Blackstone dispara su inversión en Calatorao: casi 12.000M para centros de datos
El fondo de inversión Blackstone ha confirmado que destinará casi 12.000 millones de euros al Proyecto Rhodes, con el que prevé levantar un gigantesco campus de centros de datos en Calatorao (Zaragoza).

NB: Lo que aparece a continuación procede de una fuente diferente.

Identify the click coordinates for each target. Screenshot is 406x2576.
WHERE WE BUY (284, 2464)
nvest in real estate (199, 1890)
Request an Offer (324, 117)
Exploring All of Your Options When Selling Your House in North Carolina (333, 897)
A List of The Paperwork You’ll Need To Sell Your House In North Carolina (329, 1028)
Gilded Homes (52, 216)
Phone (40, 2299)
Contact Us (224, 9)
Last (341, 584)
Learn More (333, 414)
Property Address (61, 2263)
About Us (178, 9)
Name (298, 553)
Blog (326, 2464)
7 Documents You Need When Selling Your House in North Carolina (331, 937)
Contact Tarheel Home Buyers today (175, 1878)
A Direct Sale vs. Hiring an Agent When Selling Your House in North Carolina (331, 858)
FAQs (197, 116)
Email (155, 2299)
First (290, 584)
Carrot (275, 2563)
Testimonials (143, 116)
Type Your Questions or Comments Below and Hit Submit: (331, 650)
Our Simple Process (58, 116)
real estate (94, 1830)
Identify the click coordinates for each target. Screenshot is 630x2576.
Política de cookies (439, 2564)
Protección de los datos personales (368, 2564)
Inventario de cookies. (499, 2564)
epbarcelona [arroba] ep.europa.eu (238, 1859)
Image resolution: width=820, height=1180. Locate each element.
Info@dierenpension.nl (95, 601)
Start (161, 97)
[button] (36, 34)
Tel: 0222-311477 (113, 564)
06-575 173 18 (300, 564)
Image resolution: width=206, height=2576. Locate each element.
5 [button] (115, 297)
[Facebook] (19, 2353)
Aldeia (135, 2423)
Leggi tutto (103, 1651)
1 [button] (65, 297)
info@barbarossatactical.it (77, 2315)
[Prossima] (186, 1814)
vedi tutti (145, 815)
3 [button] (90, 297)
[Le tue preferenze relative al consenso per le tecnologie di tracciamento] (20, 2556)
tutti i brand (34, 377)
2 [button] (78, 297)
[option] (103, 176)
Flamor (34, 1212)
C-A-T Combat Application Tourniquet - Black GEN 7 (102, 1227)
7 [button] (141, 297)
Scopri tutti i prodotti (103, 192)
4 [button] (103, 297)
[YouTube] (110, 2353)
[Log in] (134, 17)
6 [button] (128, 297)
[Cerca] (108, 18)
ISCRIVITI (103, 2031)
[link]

La iniciativa, canalizada a través de su filial QTS y la promotora española Calanza Inmuebles, se perfila como una de las mayores inversiones privadas en la historia de Aragón.
Este lunes, el Gobierno de Aragón publicó a información pública la documentación asociada al Plan de Interés General Autonómico (PIGA) del proyecto, lo que abre la vía administrativa para el arranque de las obras en el segundo trimestre de 2026. El calendario prevé que las instalaciones comiencen a operar un año después.
El Proyecto Rhodes aspira a convertir Calatorao en uno de los grandes polos tecnológicos del sur de Europa, aprovechando la posición estratégica de Aragón como nodo logístico y de infraestructuras digitales.
Precisamente, la construcción de este macro-campus de centros de datos refuerza la apuesta de la comunidad aragonesa por la economía digital y las energías limpias, en un contexto internacional en el que los data centers se consolidan como piezas clave para el almacenamiento y procesamiento del ingente volumen de datos que se necesitan cada día.
Una primera fase con ocho centros de datos y una subestación
El PIGA detalla que la primera fase contempla la construcción de hasta ocho centros de datos, además de una subestación eléctrica y la urbanización del sector SUI-4. Cada uno de los edificios se ejecutará en plazos de 24 meses, escalonados entre 2026 y 2035, lo que garantiza una puesta en marcha progresiva.
En paralelo, arrancarán también los trabajos de urbanización y drenaje, la nueva estación de bombeo de agua para refrigeración, así como las líneas de media y alta tensión necesarias para conectar la infraestructura.
La segunda fase, sin fechas cerradas todavía, dependerá de la evolución del mercado y permitiría la construcción de otros cinco centros de datos adicionales y una nueva subestación, con previsión de extenderse hasta 2043.
En total, el proyecto ocupará 127 hectáreas, con otras 17,4 reservadas a usos logísticos.
Impacto económico y empleo
La inversión, que inicialmente se estimaba en 7.500 millones de euros, ha sido revisada al alza hasta alcanzar los 11.805 millones, de los que más de 5.300 millones corresponden a la primera fase y otros 3.324 a la segunda.
Según el PIGA, el desarrollo del Proyecto Rhodes supondrá la creación de 1.400 empleos directos en la primera fase —1.200 en las obras y 200 en gestión— y entre 728 y 1.004 adicionales en la segunda. A ellos se sumarán más de 2.000 puestos indirectos derivados de la construcción y la operación de los centros de datos.
El impacto en el PIB de Aragón podría alcanzar los 23.800 millones de euros en el escenario más optimista, con un mínimo estimado de 15.520 en la primera fase y entre 9.500 y 14.620 millones en la segunda.
Un millón al año para el Ayuntamiento de Calatorao
El propio municipio de Calatorao será también uno de los grandes beneficiados. A través de impuestos como el IBI, el IAE, la tasa de basuras, el alcantarillado y el suministro de agua, el Ayuntamiento podría recibir algo más de un millón de euros anuales hasta la conclusión del proyecto.
En paralelo, las administraciones supramunicipales, incluido el Gobierno de Aragón, ingresarían entre 86 y 126 millones de euros en impuestos directos y tasas durante las dos fases, principalmente a través del Impuesto de Sociedades, el IVA y el IRPF.